_What to produce:_ Print all the records below exactly as they stand, but leave out the pictures.

_Collected data:_
= Beginning of Section =

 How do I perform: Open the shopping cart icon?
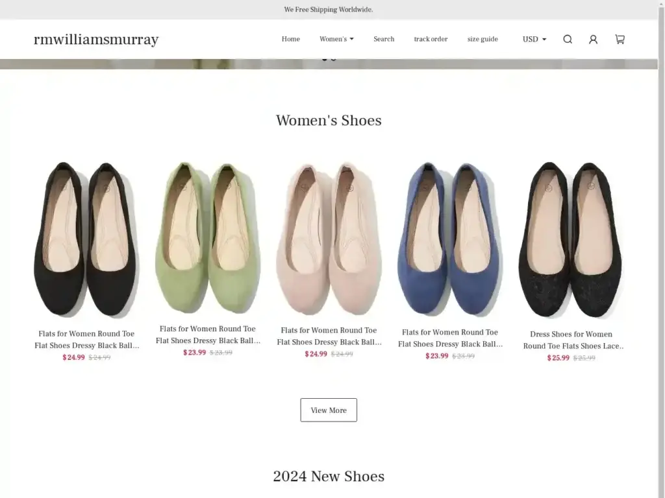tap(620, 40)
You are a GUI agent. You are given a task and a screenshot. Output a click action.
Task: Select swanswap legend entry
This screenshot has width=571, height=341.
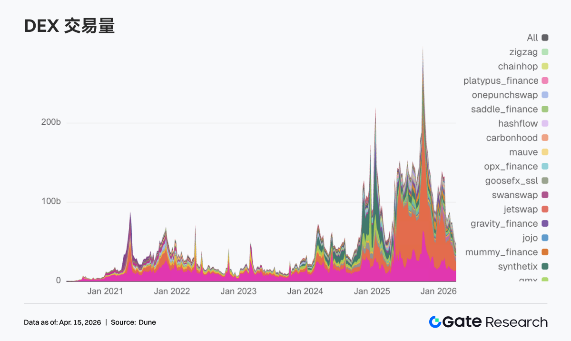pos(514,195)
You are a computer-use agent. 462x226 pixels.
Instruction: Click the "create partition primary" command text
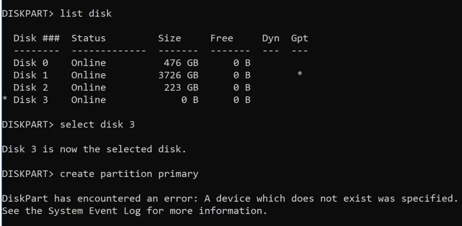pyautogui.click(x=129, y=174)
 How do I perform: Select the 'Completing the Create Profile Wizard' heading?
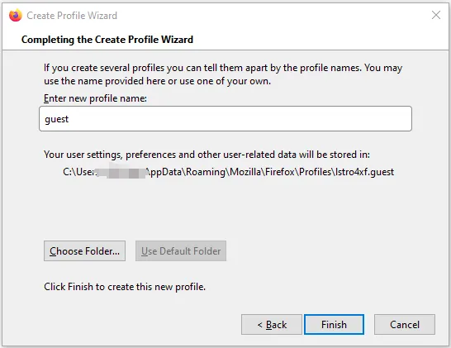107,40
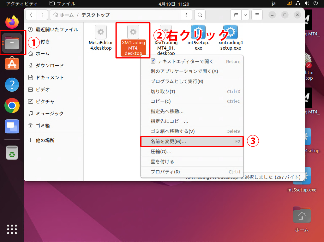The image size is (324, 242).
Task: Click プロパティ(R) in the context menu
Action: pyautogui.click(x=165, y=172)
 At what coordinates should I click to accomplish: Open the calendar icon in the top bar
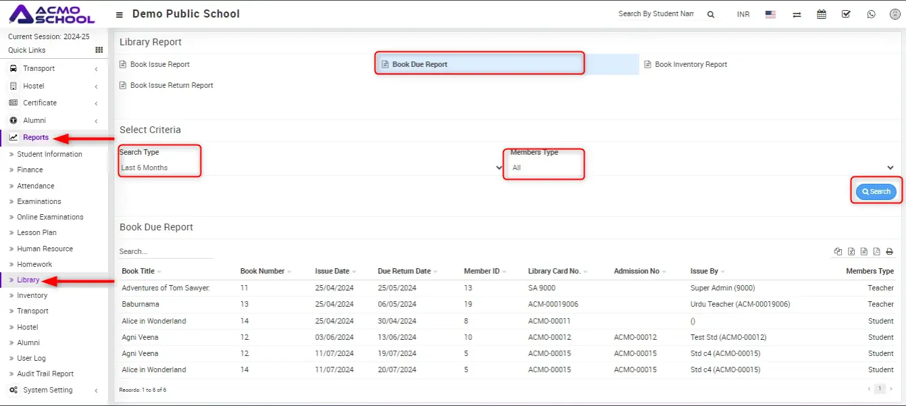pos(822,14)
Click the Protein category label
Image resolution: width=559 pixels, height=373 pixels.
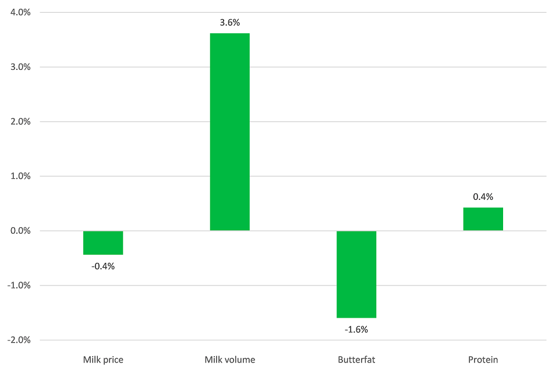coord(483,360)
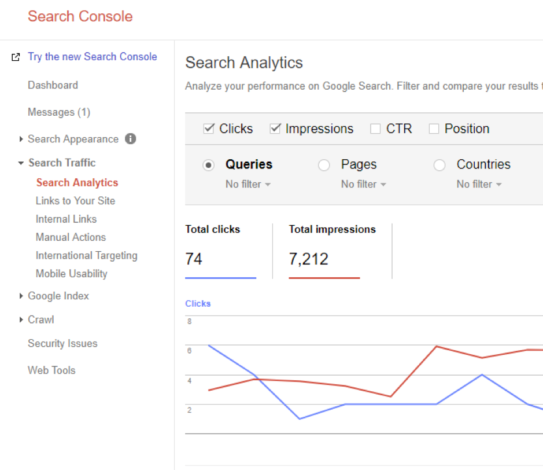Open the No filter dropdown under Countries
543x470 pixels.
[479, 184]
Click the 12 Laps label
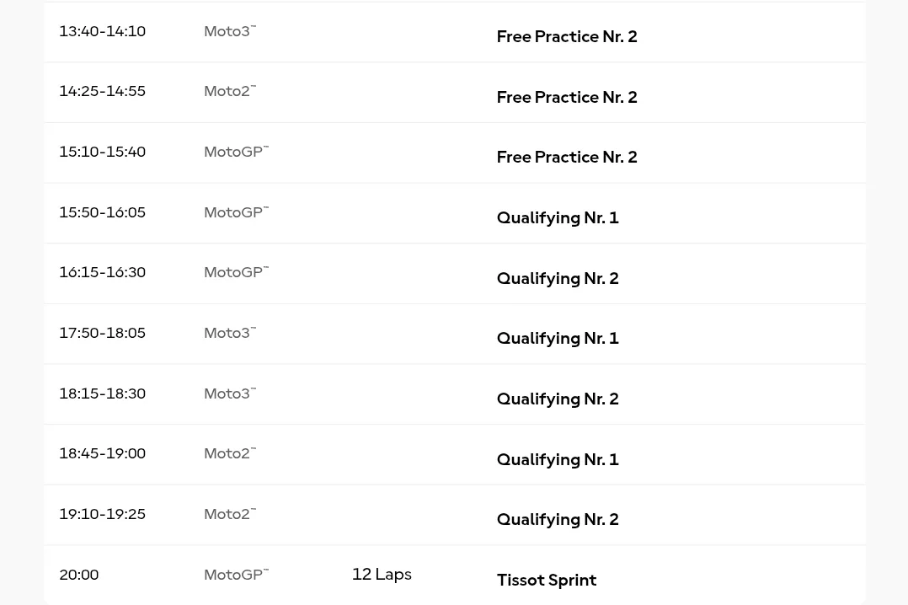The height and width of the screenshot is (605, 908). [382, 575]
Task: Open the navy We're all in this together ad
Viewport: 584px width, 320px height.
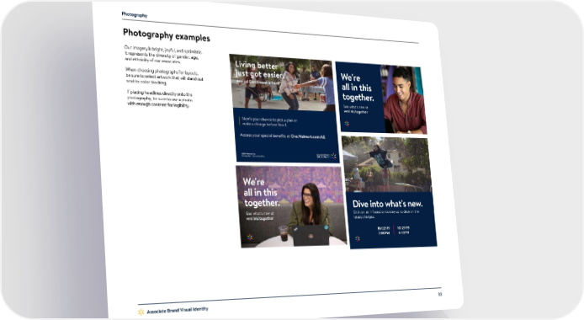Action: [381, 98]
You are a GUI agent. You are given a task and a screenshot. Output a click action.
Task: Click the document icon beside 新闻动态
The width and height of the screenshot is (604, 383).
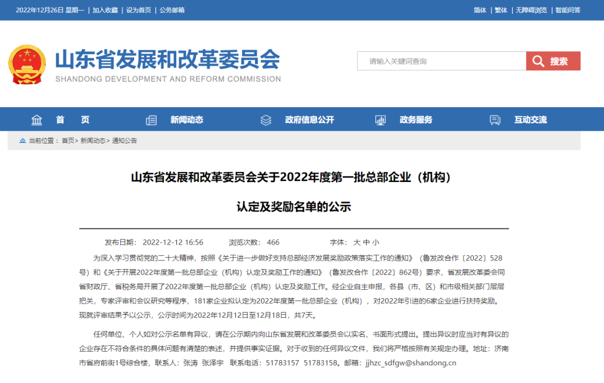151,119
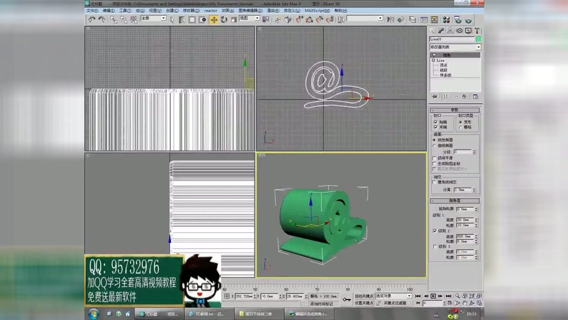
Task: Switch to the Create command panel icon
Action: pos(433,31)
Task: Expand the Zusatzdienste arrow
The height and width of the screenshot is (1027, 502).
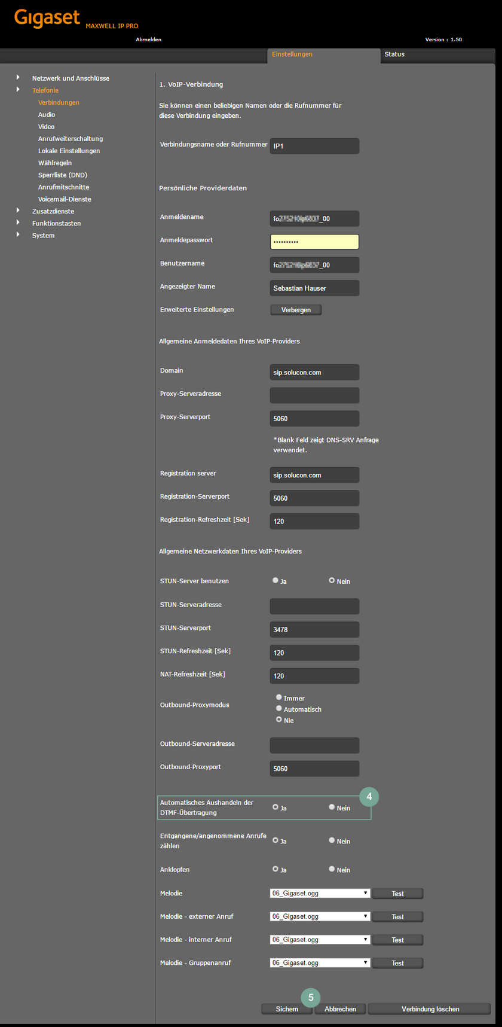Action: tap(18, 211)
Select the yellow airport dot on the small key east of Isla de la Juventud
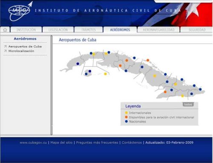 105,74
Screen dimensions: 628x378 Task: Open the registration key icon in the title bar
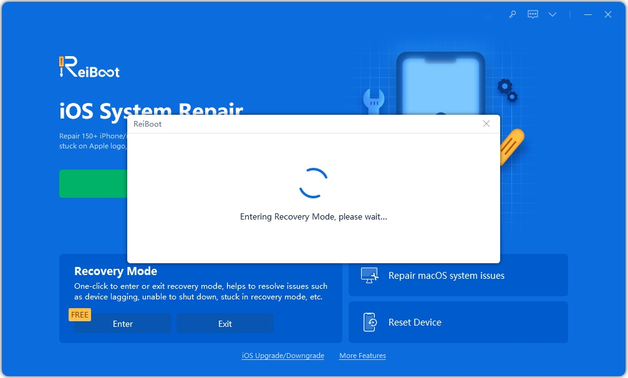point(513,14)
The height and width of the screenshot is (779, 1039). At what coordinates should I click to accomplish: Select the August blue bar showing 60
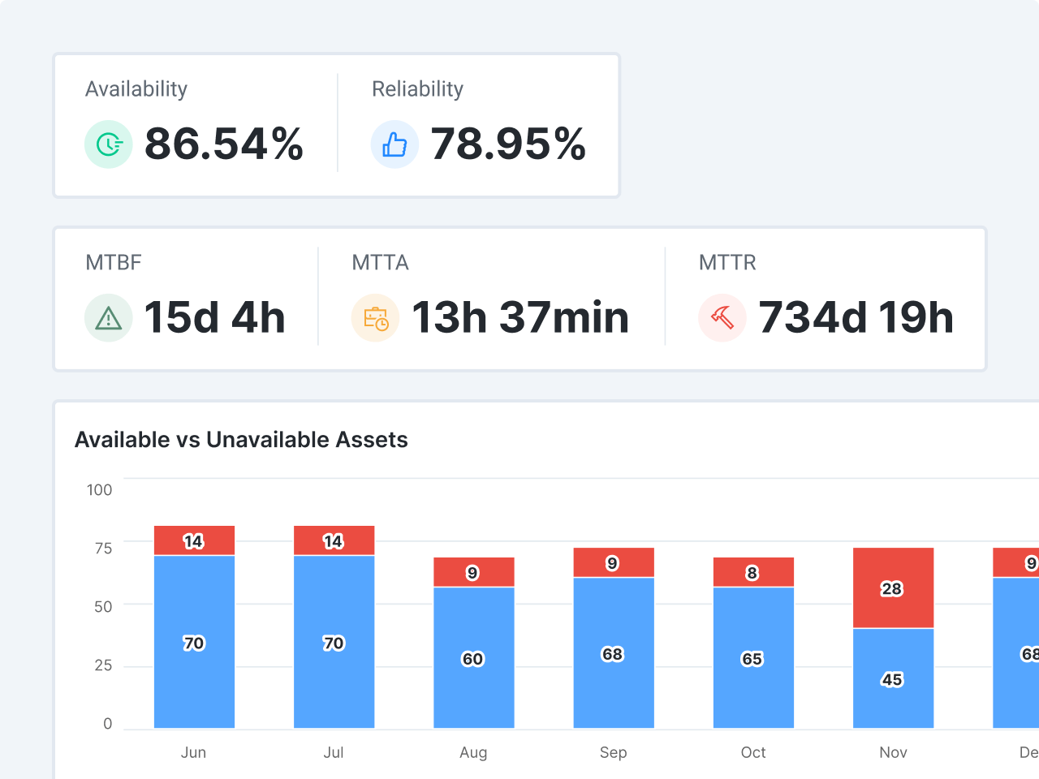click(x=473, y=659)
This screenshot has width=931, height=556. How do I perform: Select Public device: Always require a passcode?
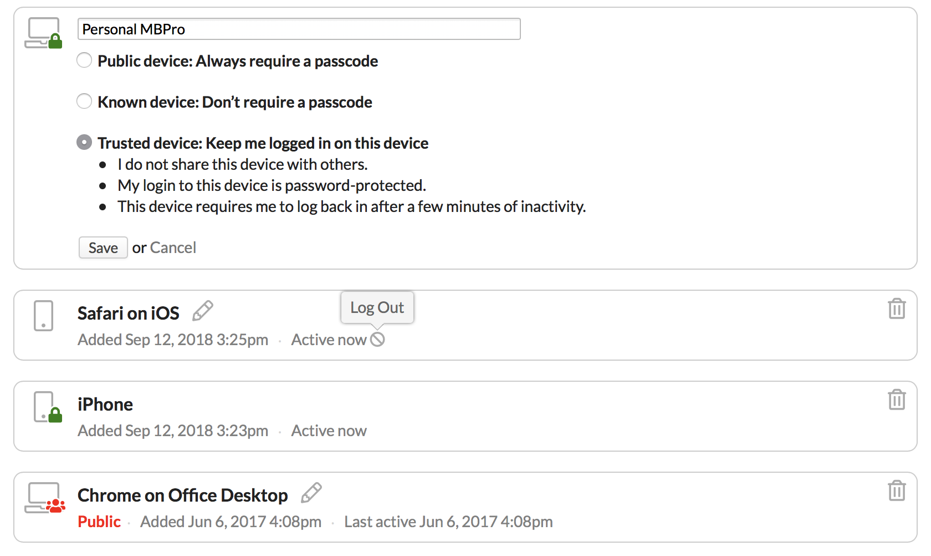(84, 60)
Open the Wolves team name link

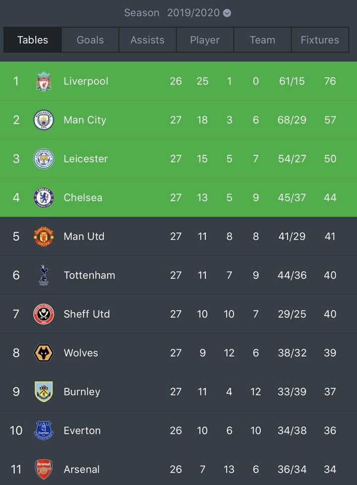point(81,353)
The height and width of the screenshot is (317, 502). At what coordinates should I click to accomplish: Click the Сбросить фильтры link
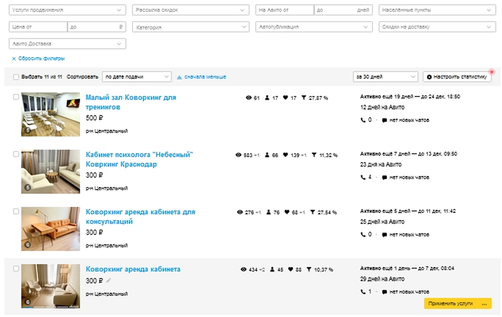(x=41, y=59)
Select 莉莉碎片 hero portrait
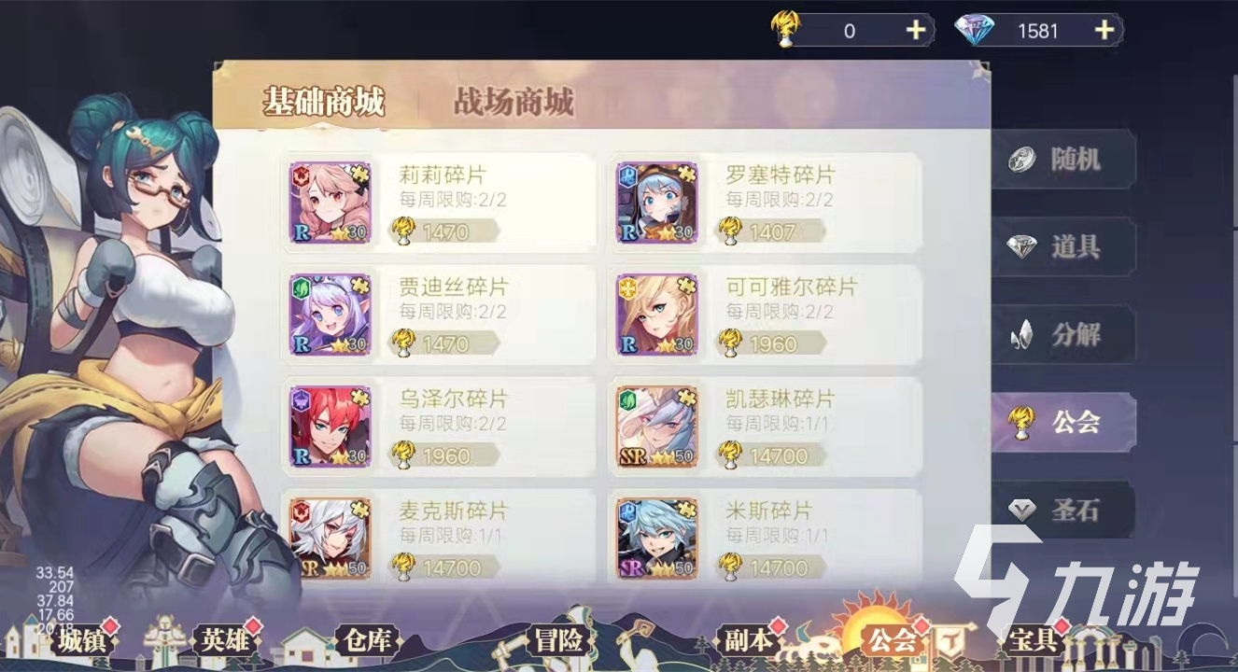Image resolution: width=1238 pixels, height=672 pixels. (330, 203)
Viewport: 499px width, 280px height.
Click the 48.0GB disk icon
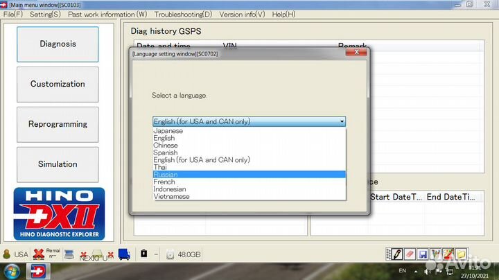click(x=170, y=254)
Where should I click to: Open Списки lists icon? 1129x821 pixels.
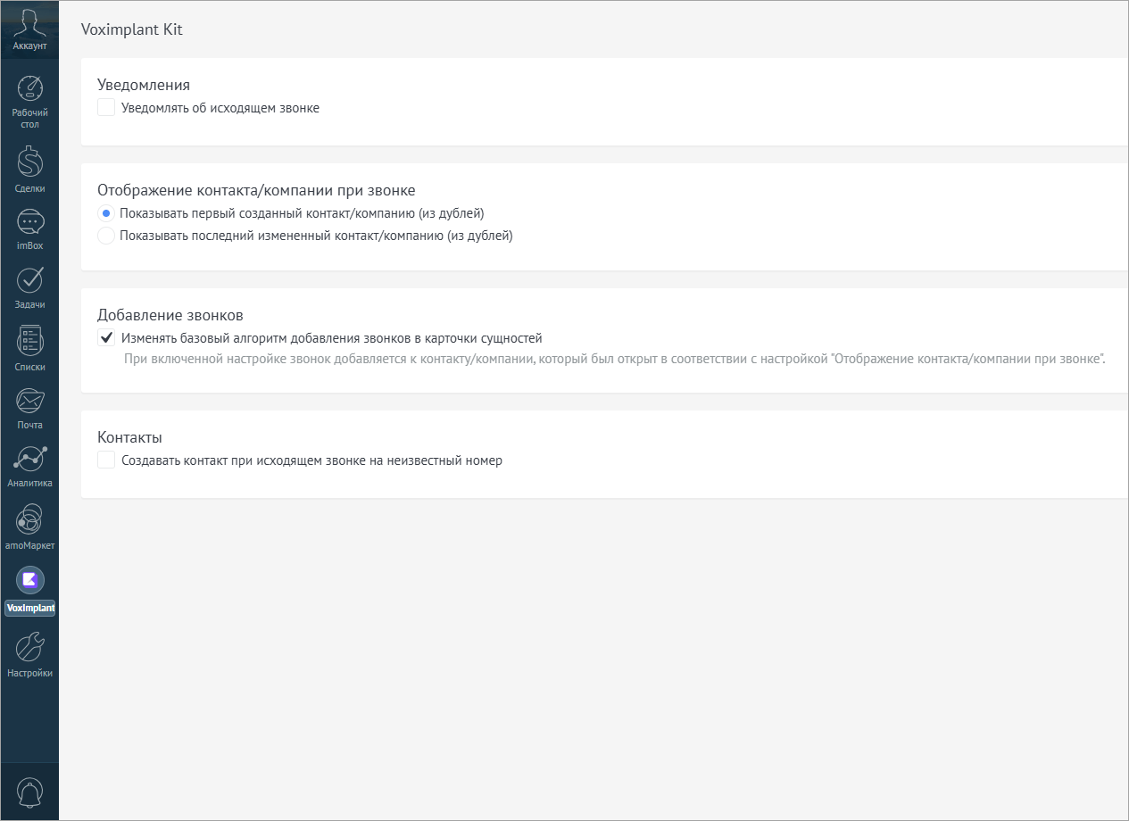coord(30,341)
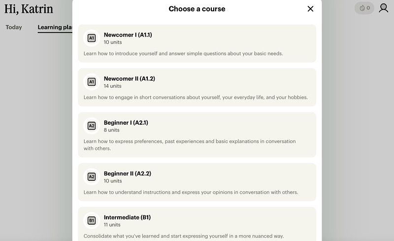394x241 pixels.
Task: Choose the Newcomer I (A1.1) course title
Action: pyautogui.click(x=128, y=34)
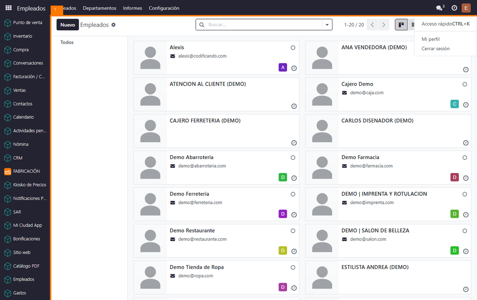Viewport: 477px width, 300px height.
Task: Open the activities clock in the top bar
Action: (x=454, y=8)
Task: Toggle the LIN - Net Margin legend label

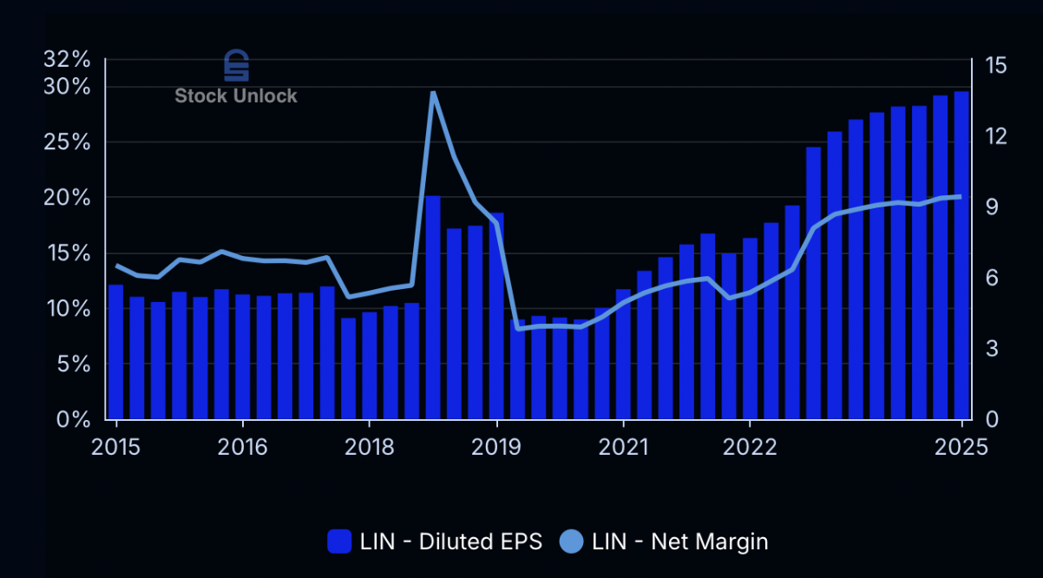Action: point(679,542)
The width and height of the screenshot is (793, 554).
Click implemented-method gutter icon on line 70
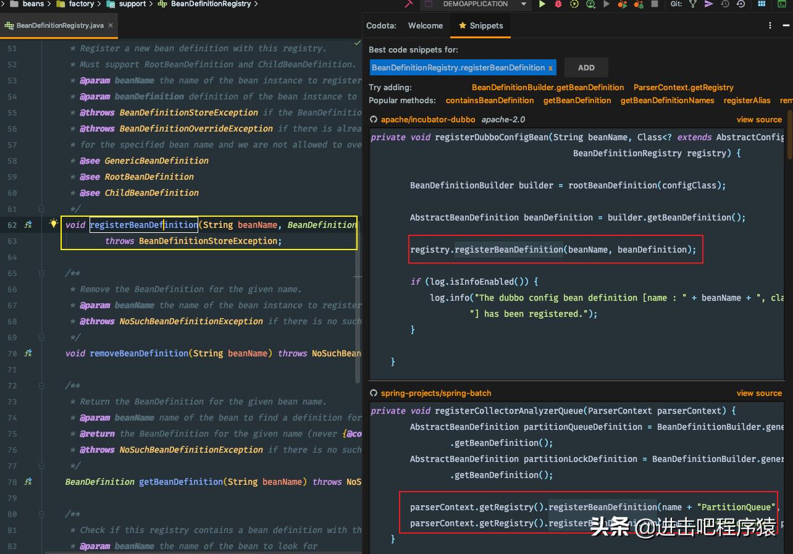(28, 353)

= End of Section =

_Answer box:_
 How do I perform: Open the shopping cart icon?
tap(620, 40)
You are a GUI agent. You are given a task and a screenshot. Output a click action.
Task: Select swanswap legend entry
This screenshot has width=571, height=341.
pos(514,195)
You are a computer-use agent. 462x226 pixels.
Instruction: Click the "create partition primary" command text
pyautogui.click(x=129, y=174)
 How do I perform: Select the 'Completing the Create Profile Wizard' heading?
107,40
The image size is (324, 242).
Task: Click プロパティ(R) in the context menu
Action: pyautogui.click(x=165, y=172)
 At what coordinates should I click to accomplish: Open the calendar icon in the top bar
pos(822,14)
Click the Protein category label
Image resolution: width=559 pixels, height=373 pixels.
coord(483,360)
Open the No filter dropdown under Countries
543x470 pixels.
[479, 184]
Click the 12 Laps label
The height and width of the screenshot is (605, 908). [382, 575]
Task: Open the navy We're all in this together ad
Viewport: 584px width, 320px height.
Action: [381, 98]
You are a GUI agent. You are given a task and a screenshot. Output a click action.
Task: Click the document icon beside 新闻动态
The width and height of the screenshot is (604, 383).
151,119
Task: Switch to the Create command panel icon
Action: pos(433,31)
Task: Expand the Zusatzdienste arrow
The height and width of the screenshot is (1027, 502).
Action: tap(18, 211)
Select the yellow airport dot on the small key east of Isla de la Juventud
 105,74
Screen dimensions: 628x378 Task: Open the registration key icon in the title bar
point(513,14)
The height and width of the screenshot is (779, 1039). At what coordinates should I click to accomplish: Select the August blue bar showing 60
click(x=473, y=659)
This screenshot has width=931, height=556. How do I perform: Select Public device: Always require a passcode?
(84, 60)
Open the Wolves team name link

point(81,353)
The height and width of the screenshot is (317, 502). At what coordinates should I click to accomplish: Click the Сбросить фильтры link
(x=41, y=59)
Select 莉莉碎片 hero portrait
Image resolution: width=1238 pixels, height=672 pixels. (330, 203)
Viewport: 499px width, 280px height.
Click the 48.0GB disk icon
click(x=170, y=254)
Where should I click to: Open Списки lists icon? 1129x821 pixels.
coord(30,341)
394x241 pixels.
Task: Choose the Newcomer I (A1.1) course title
Action: pyautogui.click(x=128, y=34)
Viewport: 477px width, 300px height.
Task: Open the activities clock in the top bar
Action: (x=454, y=8)
Task: Toggle the LIN - Net Margin legend label

Action: point(679,542)
The width and height of the screenshot is (793, 554).
Click implemented-method gutter icon on line 70
(28, 353)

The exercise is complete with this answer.